WHAT IS BEING ASKED
In the entries below, begin at the line that has "Click the Batch Edit Products button" and stop after the line that has "Click the Name on card field"; output those lines exactly, leaving out pictures.

DATA TO PROCESS

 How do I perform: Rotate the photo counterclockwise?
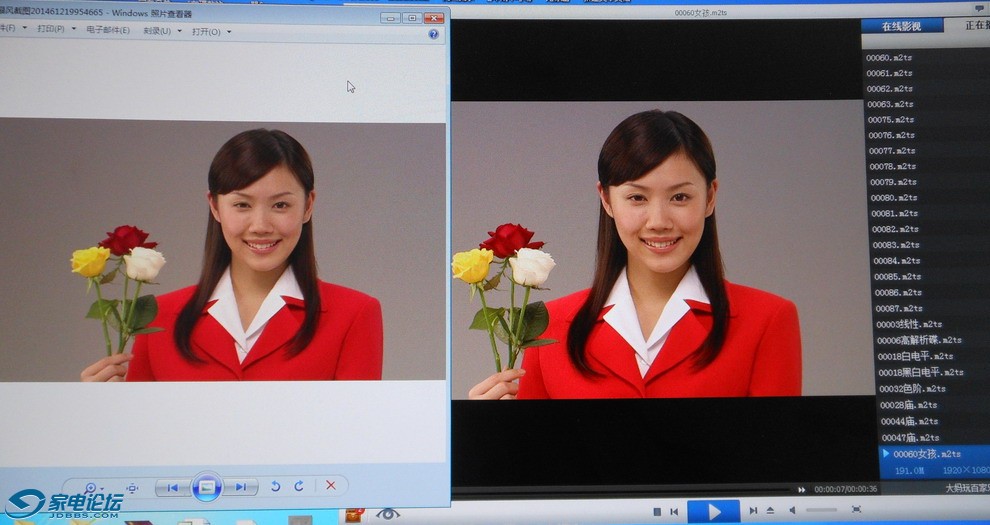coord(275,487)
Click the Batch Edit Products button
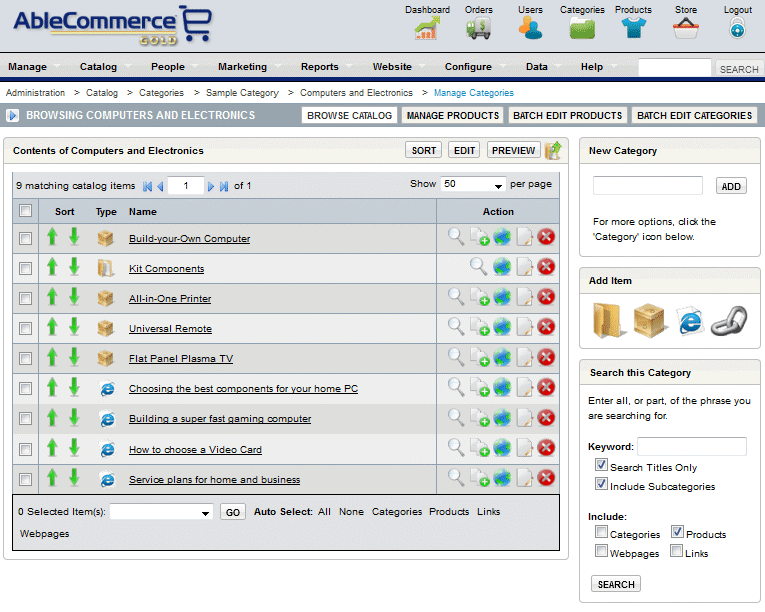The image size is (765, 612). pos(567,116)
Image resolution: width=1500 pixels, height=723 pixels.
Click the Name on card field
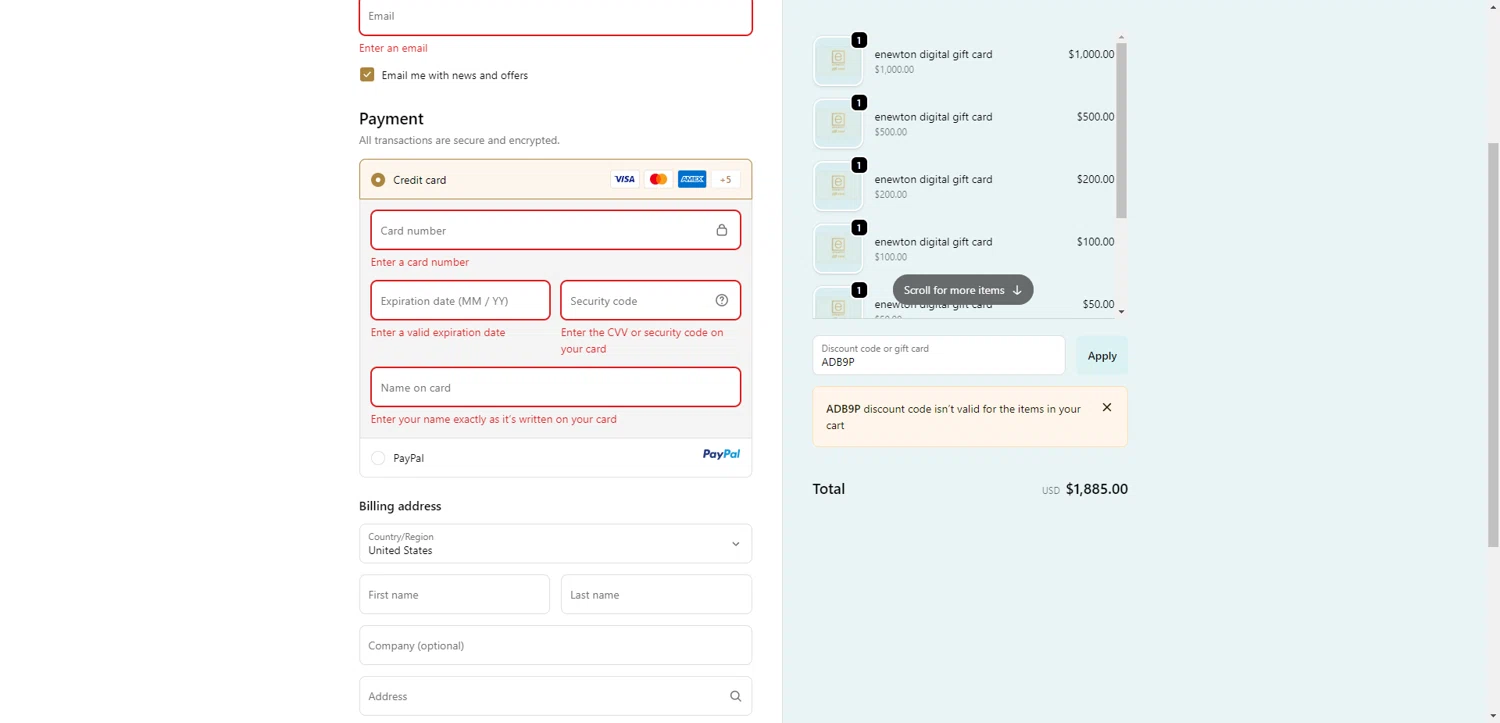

---

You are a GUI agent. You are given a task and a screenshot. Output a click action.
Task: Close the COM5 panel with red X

...

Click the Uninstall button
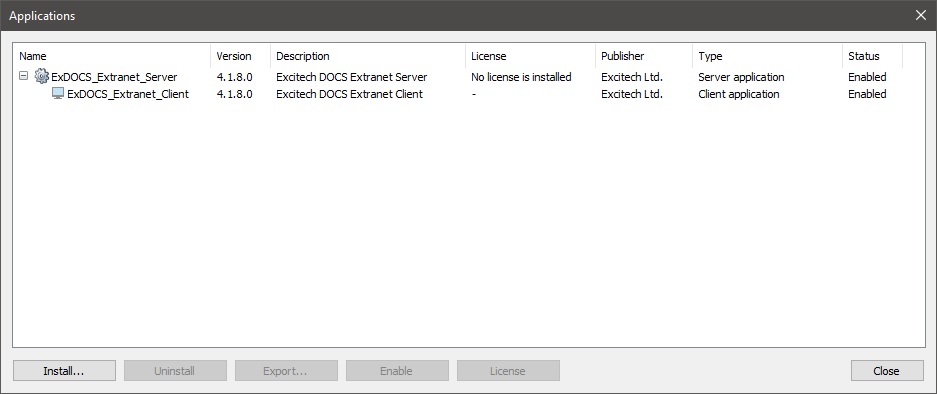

OUTPUT BELOW
Click the Batch Edit Products button
The image size is (765, 612). pos(567,116)
Image resolution: width=1500 pixels, height=723 pixels.
Click the Name on card field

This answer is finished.